Dunbar me miró como si hubiese dicho una estupidez.

—Si Joe Strachan hubiera planeado ese golpe, no me habrían pescado en la vida.

—¿Usted trabajó con Strachan? —Él volvió a mirarme de aquel modo—. Está bien, ¿lo conocía?

—Claro que lo conocía. No muy bien, pero sabía de él. Strachan estaba empezando a hacerse famoso en los años veinte. Incluso en aquel entonces los polis se morían de ganas de pillarlo. Muchos grandes golpes se los achacaban a él. No solo robos, sino fraudes, chantajes, allanamientos… Pero nunca conseguían demostrarlo.

—Pero si abarcaba tantas…, tantas actividades, debía de tener un equipo fijo.

—Sí, puede ser. Pero nadie sabía quiénes eran. Ese fue el otro motivo de que la policía se cebase conmigo.

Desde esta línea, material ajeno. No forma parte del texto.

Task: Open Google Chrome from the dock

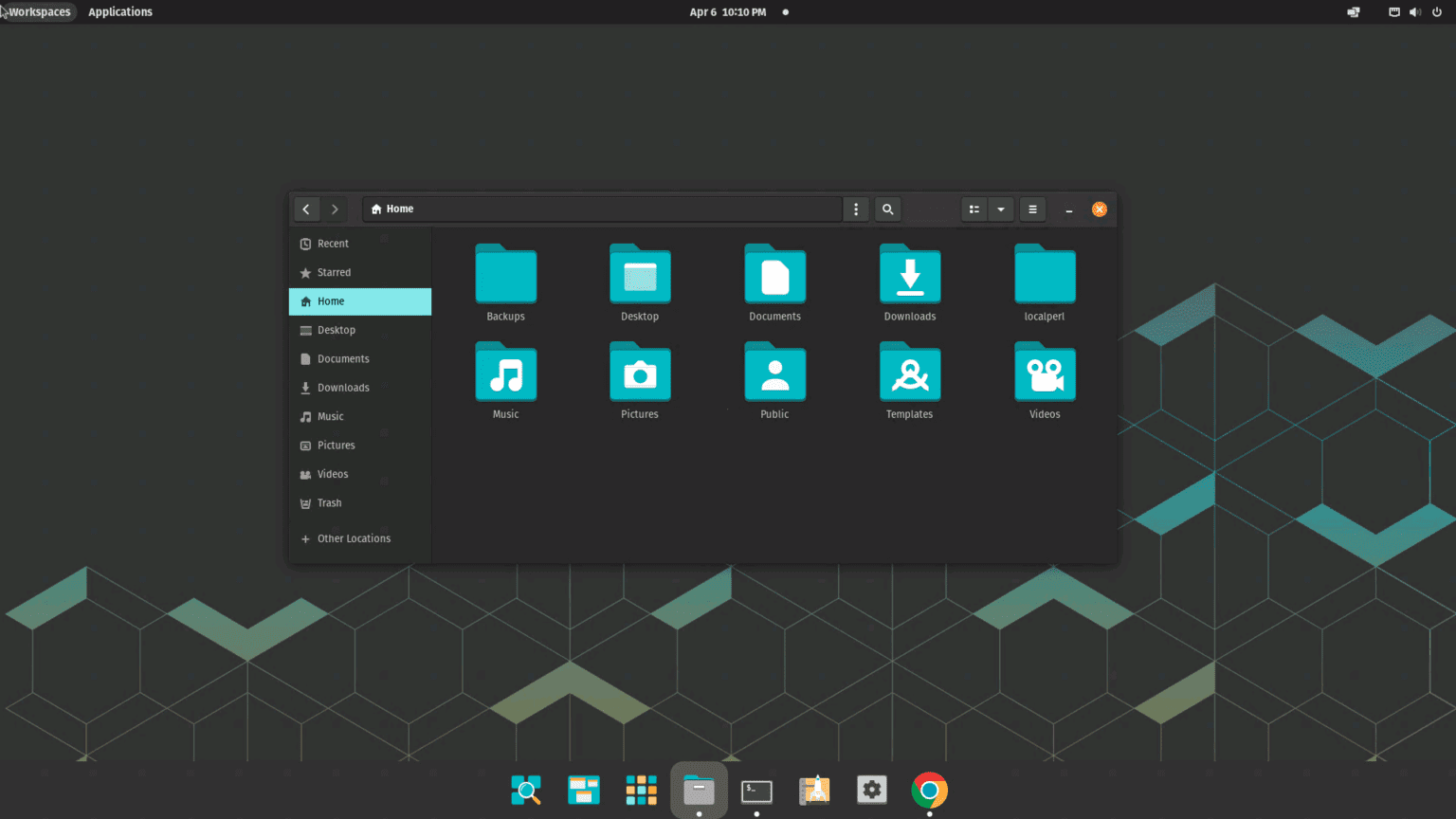Action: (x=929, y=790)
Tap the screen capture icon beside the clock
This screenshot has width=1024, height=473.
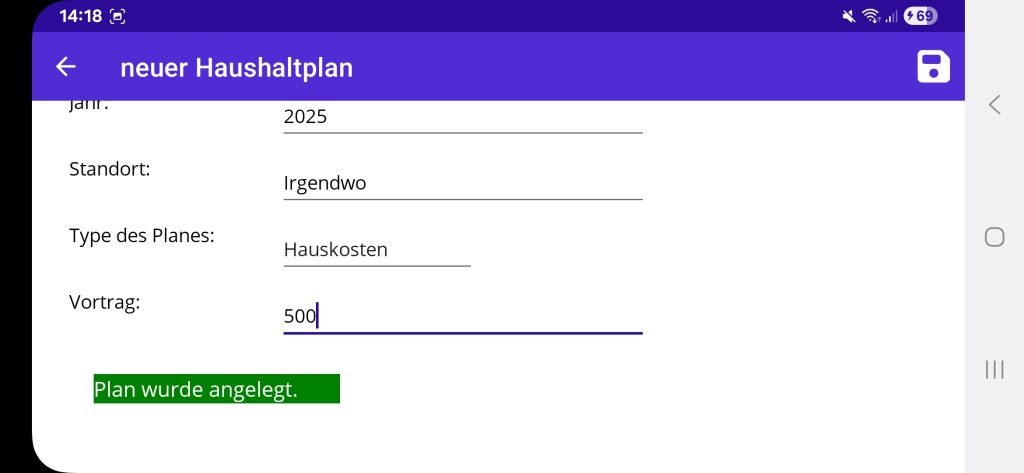click(118, 16)
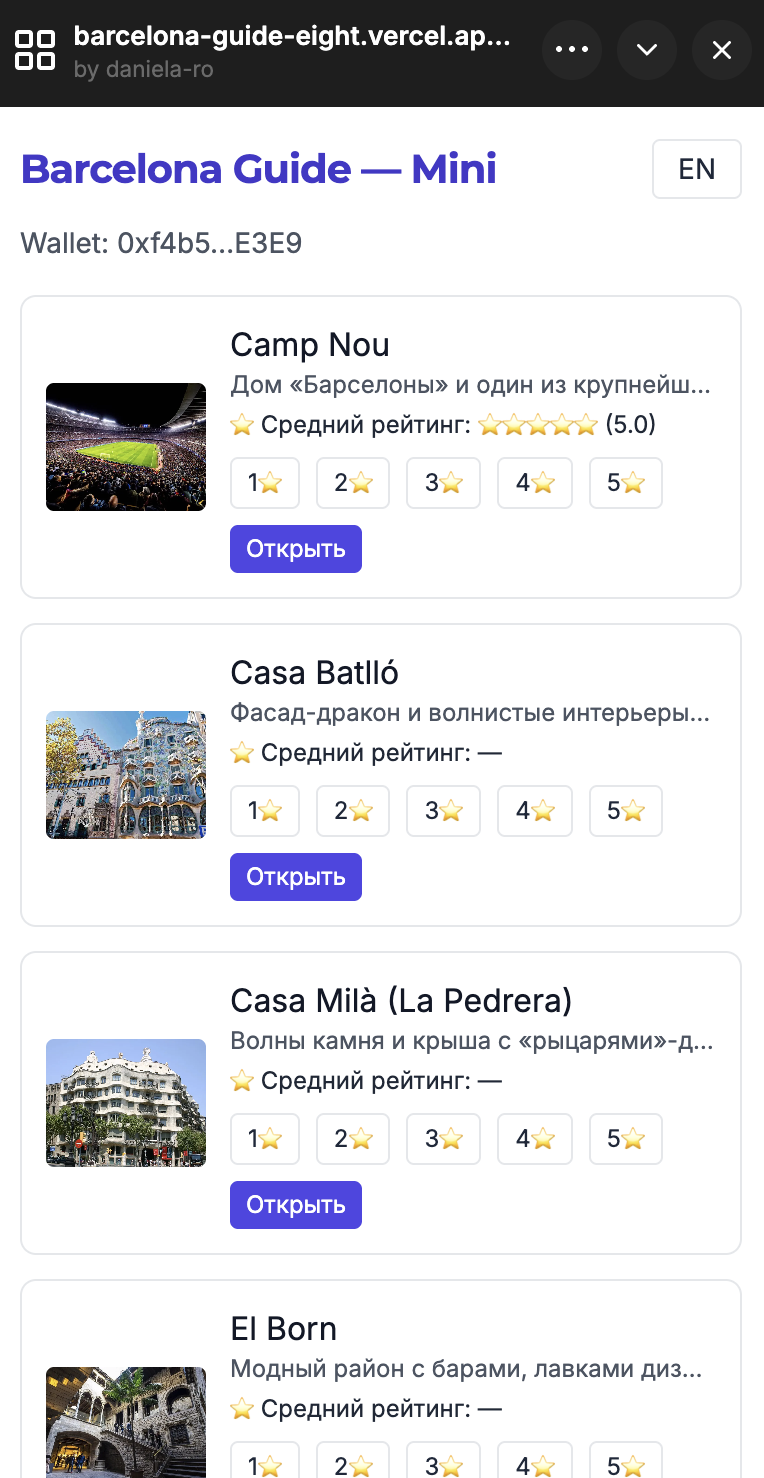
Task: Close the mini app with X
Action: [722, 50]
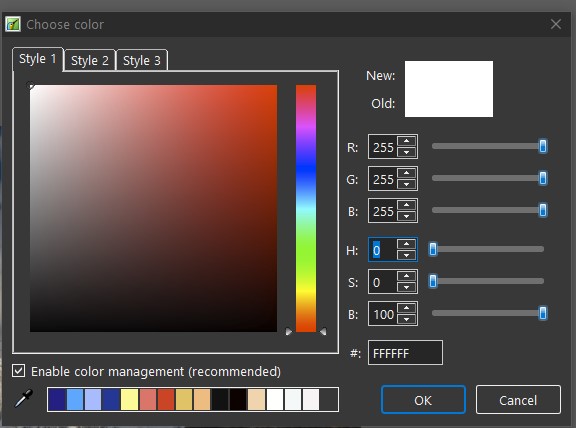Image resolution: width=576 pixels, height=428 pixels.
Task: Decrease the G value with down arrow
Action: tap(406, 184)
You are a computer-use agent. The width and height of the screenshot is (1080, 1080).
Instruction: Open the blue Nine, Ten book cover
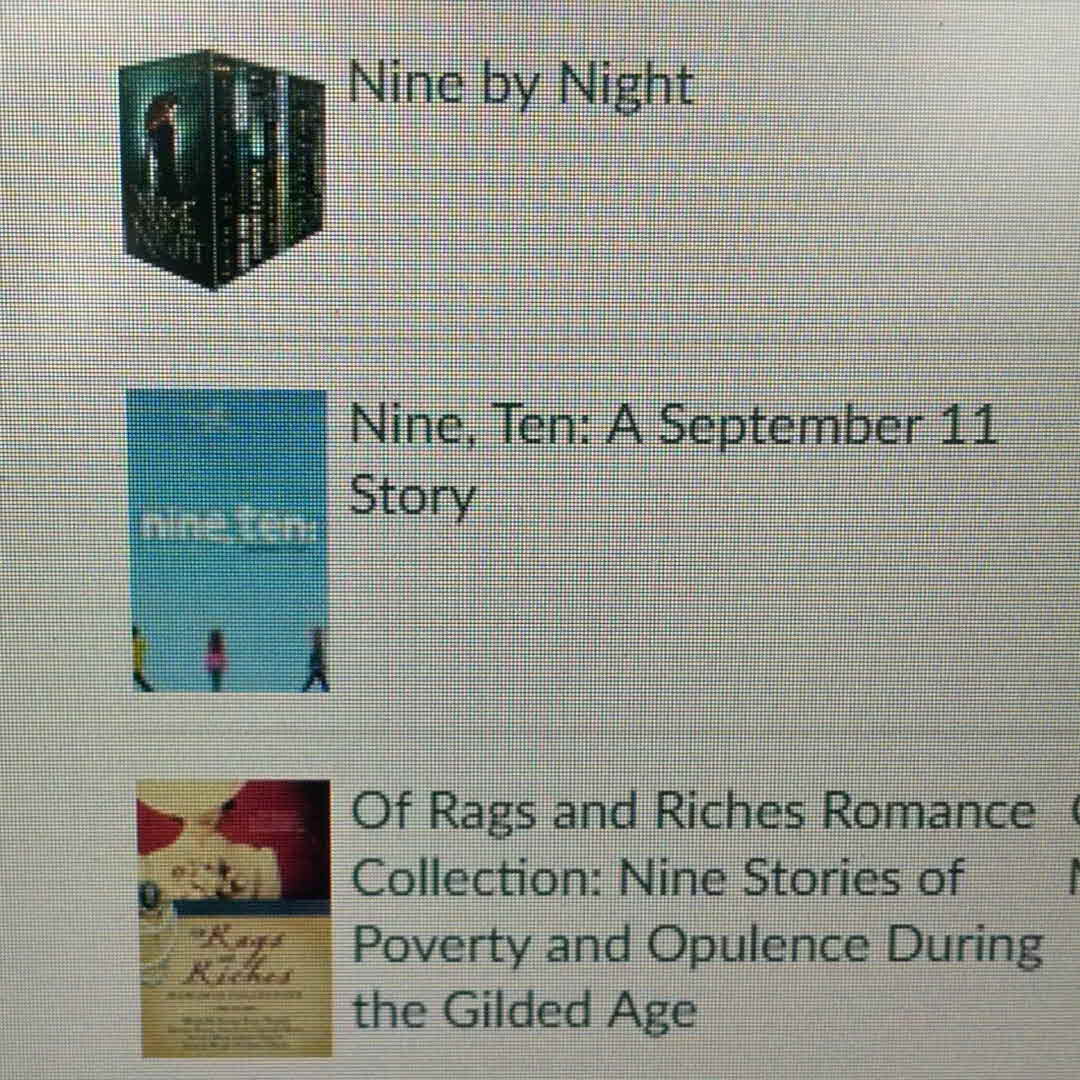(x=229, y=541)
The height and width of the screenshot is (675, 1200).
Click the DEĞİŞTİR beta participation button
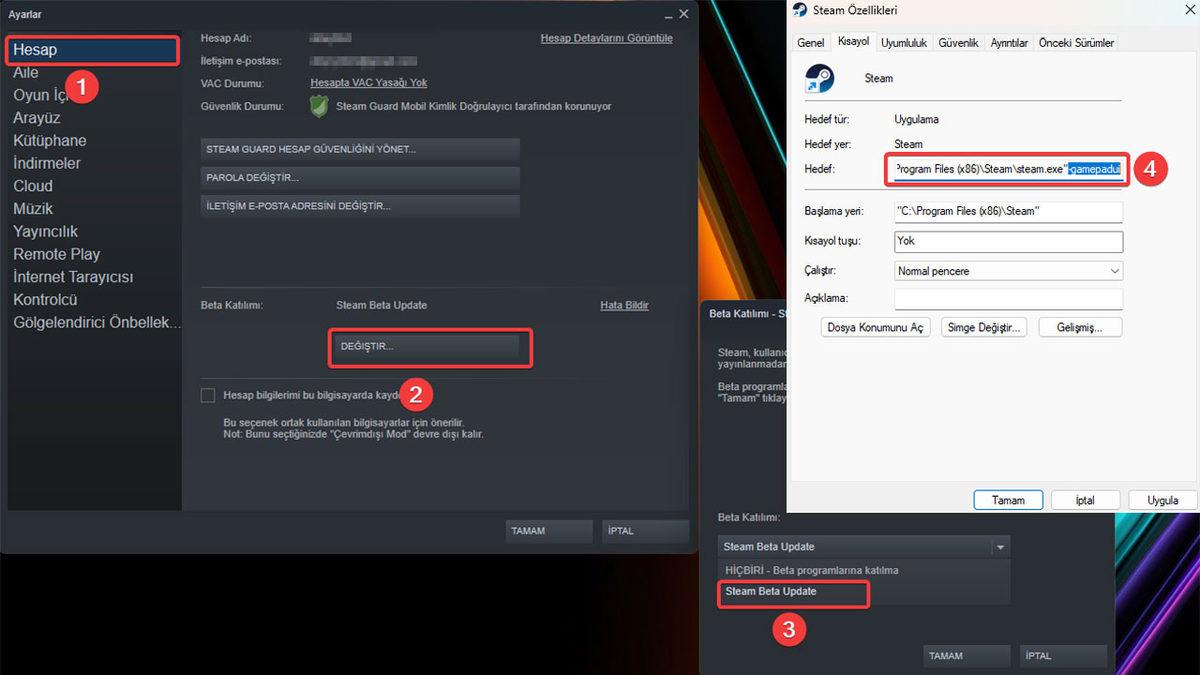tap(430, 348)
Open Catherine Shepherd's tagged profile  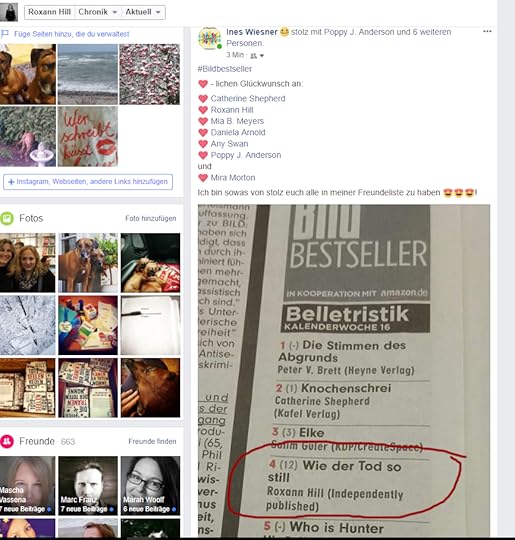click(248, 98)
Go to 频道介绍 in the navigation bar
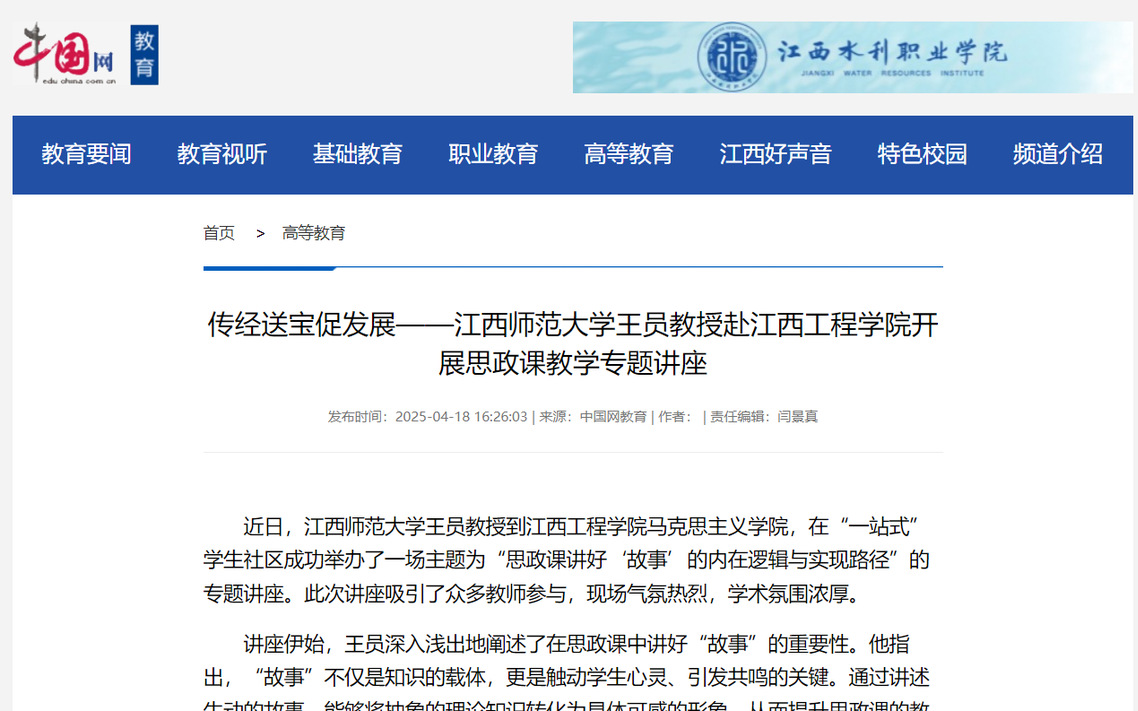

O sea, precisamente, porque no me había metido en líos desde que había salido de la cárcel. La teoría de los polis era que Strachan escogía a tipos sin antecedentes penales; o que, si estaban fichados, les exigía que solo trabajaran para él y que no se implicaran en follones y mantuvieran la boca cerrada entre un trabajo y otro. La policía no consiguió recuperar ni un puto penique de los robos de la Triple Corona, ¿lo sabía? No lograron rastrear ni un billete. Quiere decir que Strachan tendría planeado con mucha anterioridad un sistema para distribuir y lavar el dinero. Pero le estoy contando lo que sabe cualquiera. Ya se lo he dicho: no sé una puta mierda. Podría haberse ahorrado el cupón.

Dunbar se refería al cupón de gasolina que habría costado el viaje desde Glasgow. De hecho, el racionamiento de gasolina había terminado hacía cinco años, pero la expresión había perdurado en el lenguaje coloquial.

—De acuerdo —dije resignadamente—. Gracias por su ayuda, de todas formas. —Le di una tarjeta—. Este es el número de mi oficina. Por si se le ocurre algo.

—No cuente con ello.

—Está bien —dije con hastío—. Espero que haya comprendido, señor Dunbar, que no pretendíamos involucrarlo ni nada parecido. Lo único que nosotros queremos, sencillamente, es aclararle a la familia si el cuerpo encontrado en el Clyde es el de su padre. Nada más. Disculpe si lo hemos molestado. —Le tendí un billete de cinco libras—. Esto es por su tiempo. Le habría pagado más si hubiera podido ayudarnos.

Me alcé levemente el sombrero y me di media vuelta, dejando al individuo con los ojos fijos en el billete que tenía en la mano. Archie me siguió con aire decepcionado, lo cual tampoco significaba gran cosa en su caso.

—Sanseacabó —sentenció.

—No del todo. Tiene algo que contarnos. Algo que arde en deseos de contarnos. Y creo saber qué es, pero quiero oírlo de sus labios. Por eso le he dejado mi número.

—¡Aguarde!

—¿Sí, señor Dunbar?

—Estaba diciéndole la verdad. Yo no tuve nada que ver con el robo de la Exposición ni con ningún otro trabajo de Strachan. Y no he visto a ese hombre desde que me metieron en la cárcel.

—¿Pero…?

—Tengo una información que le costará veinticinco libras.

—Eso dependerá de lo que sea —dije, pero eché a andar hacia él y a sacarme aparatosamente la cartera del bolsillo.

—Es sobre el cuerpo que había en el fondo del Clyde.

—¿Puede decirme quién era?

—No. Pero puedo decirle quién no era.